The Moor’s Last Sigh (1995,
Le Dernier Soupir du Maure ) revient à l’inspiration magico-réaliste des
Enfants de minuit . Une fois encore Rushdie se complaît dans les mésaventures d’une dynastie indienne, les Zogoiby, dont la fortune fut bâtie sur le commerce des épices, allégorie des rapports historiques entre l’Orient et l’Occident. Fasciné qu’il est par l’hybridité, Rushdie met en scène Moraes, un protagoniste indien qui compte parmi ses ancêtres un Juif andalou émigré en Inde après la Reconquête. Aurora, la mère du héros, peintre renommée et héritière de la fortune poivrière, a épousé un contremaître de son père, s’engageant ainsi dans une union à la fois scandaleuse et orageuse. Le roman se présente comme le «
testament» de Moraes, «
Maure» coupé de ses origines, à la recherche du paradis perdu et de l’image maternelle qu’il chérit d’un amour incestueux. Il y est question à nouveau d’adultère, de cachots, de passions destructrices, de politiciens véreux, d’hindous extrémistes. L’auteur renoue également avec l’allégorie métafictionnelle qui repose, cette fois, sur l’image de l’œuvre picturale.

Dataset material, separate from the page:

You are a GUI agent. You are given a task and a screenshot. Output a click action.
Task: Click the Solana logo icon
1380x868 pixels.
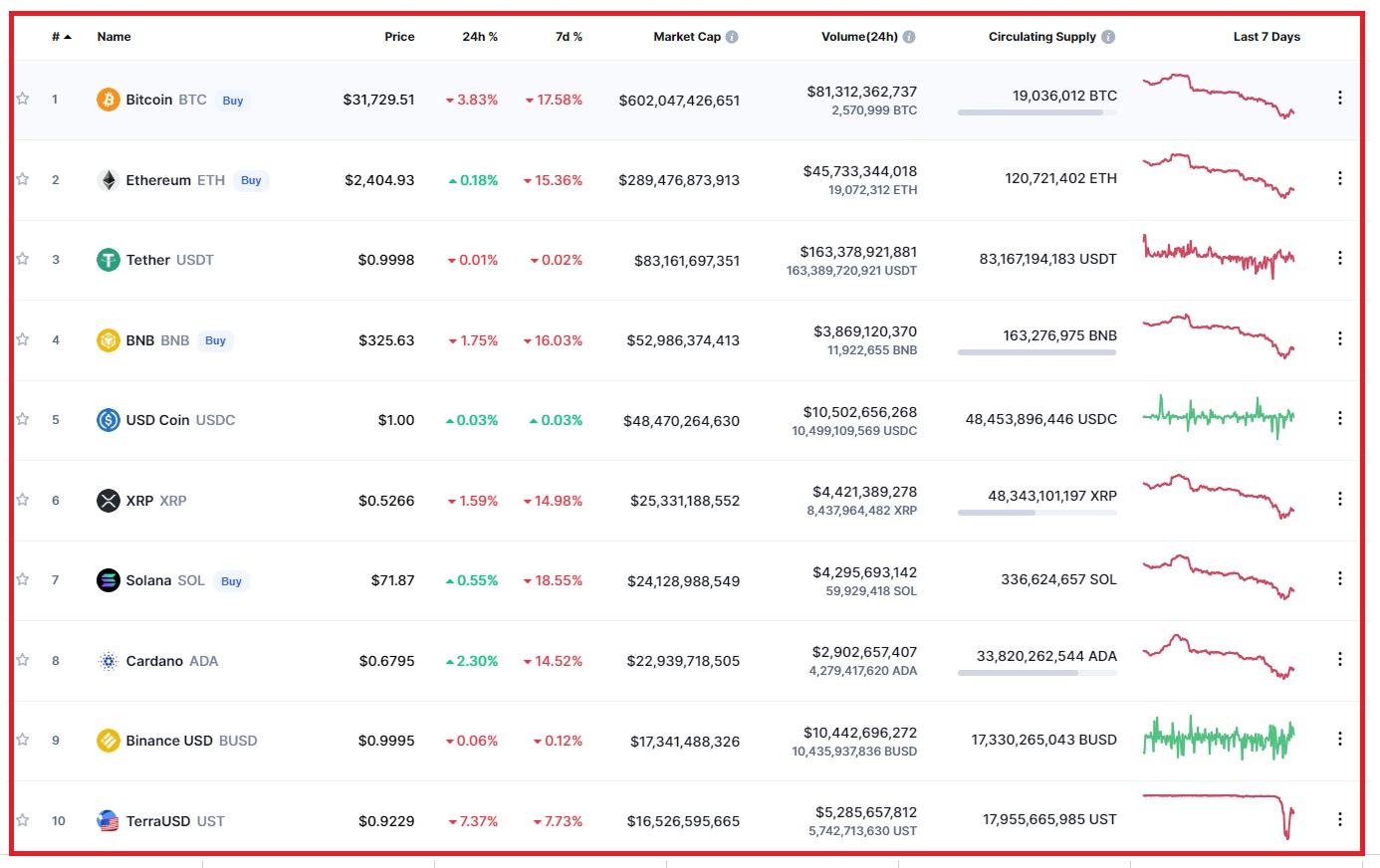pyautogui.click(x=108, y=580)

Bien intégré dans l’intelligentsia internationale tout en restant fermement ancré dans la culture de Bombay, Rushdie incarne la réalité du multiculturalisme, avec ses périls et le formidable espoir qu’il représente. Pour lui, le cosmopolitisme de sa ville natale ne peut qu’inciter à la tolérance et au respect de la différence, deux vertus bien mal partagées dans un sous-continent déchiré par les luttes fratricides sectaires. Rushdie s’attache dans toutes ses œuvres à absorber la masse confuse du monde et à la restituer dans ses romans après avoir tenté de lui donner sens. L’auteur est sauvé du risque didactique par sa virtuosité, qui lui fait généralement deviner avant son lecteur le type d’interprétation qu’il va susciter. En s’appuyant sur une narration qui tient de la prestidigitation, il occupe tout le terrain herméneutique, aligne une surabondance d’explications d’une pertinence indéniable mais qui s’entrechoquent et se contredisent parfois en un ballet étourdissant. La minutieuse élaboration de cette grille métafictionnelle donne une épaisseur supplémentaire à des récits aux innombrables rebondissements. Chaque roman devient ainsi un réservoir inépuisable d’histoires souvent ancrées dans l’Histoire, mais dotées de l’infinie liberté des contes.